(Problem): Each line of the records needs to come back exactly as written.
[Start of Attachment]
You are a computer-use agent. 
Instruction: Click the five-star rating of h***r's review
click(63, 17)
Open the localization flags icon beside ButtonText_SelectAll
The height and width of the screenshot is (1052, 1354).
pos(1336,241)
[End of Attachment]
(Answer section):
You are a computer-use agent. 
Instruction: Click the five-star rating of h***r's review
click(63, 17)
Open the localization flags icon beside ButtonText_SelectAll
The height and width of the screenshot is (1052, 1354).
pos(1336,241)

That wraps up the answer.